As a business minor, Isaiah sees business and engineering as perfect partners that belong together. “Engineering without business is just products,” he says. “Business without engineering is just value. If you put them together, and have a product that provides value, you win!”

Sola Akerele and Isaiah Baptiste, co-founders of Umerge, with Purdue president Mitch Daniels. Umerge hopes to solve an issue Isaiah faced in his own college experience: determining which clubs, activities, and organizations would best serve his goals.

Putting it all together

As a senior, Isaiah is fully engaged in his senior design capstone project, a shockwave simulator for Zucrow Labs. “I absolutely love Senior Design,” he says. “It’s the one time when you get to put together all the knowledge you’ve learned in all your classes up to this point, and really get creative with it and bring something to fruition. That project you’ve been wanting to tackle? Here’s your chance to put together a team and go for it. It’s a chance to both go deep and go broad.”

As he looks back on his Purdue experience, Isaiah has some advice for young people considering engineering: “If you’re in high school and you don’t know exactly what you want to do, that is absolutely OK. But you should have a baseline of where your passions are, and what you enjoy doing. When you get to college, try new things and meet new people, and try to learn something from every experience. For me, engineering was an amazing field to do this. I see engineering in everything, from the chairs we sit in to the cars we drive – and I want to be a part of that.”
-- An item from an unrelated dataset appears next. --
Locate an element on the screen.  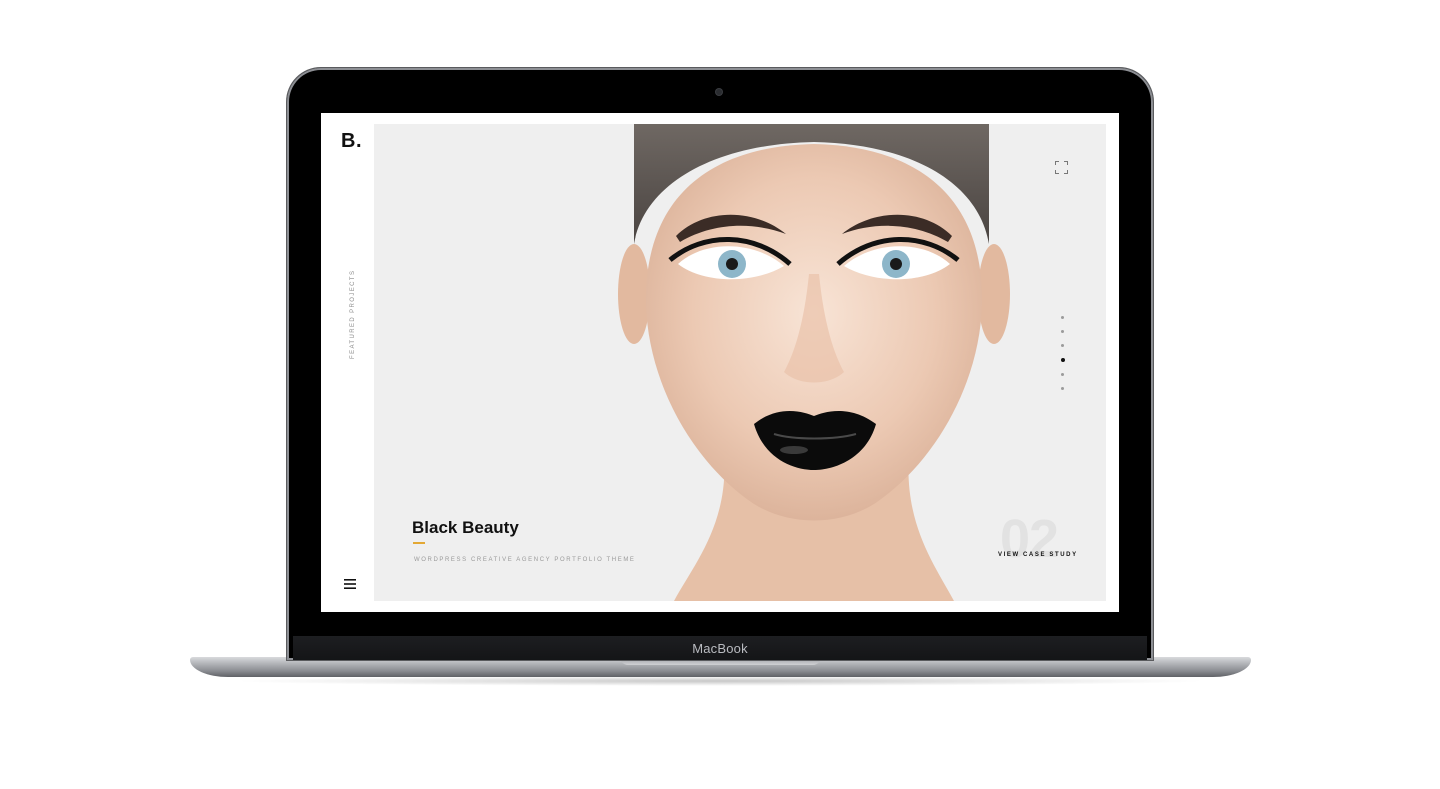
project-title: Black Beauty is located at coordinates (466, 528).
He continues: “There are three main things I’ve learned at Purdue. First, you need to find the right people to be around you. Second, never be afraid to ask questions. As engineers, we’re tempted to try to solve problems on our own; but by asking questions, we can get to solutions a lot more quickly, which is a very useful skill in the real world. And finally: just do it. Purdue has that culture embedded in me, that if you have an idea or a passion, you can do it. Even if it doesn’t work, you can learn from it to do the next thing!”

According to Isaiah, engineering and business are meant to work together: "If you have a product that provides value, you win!"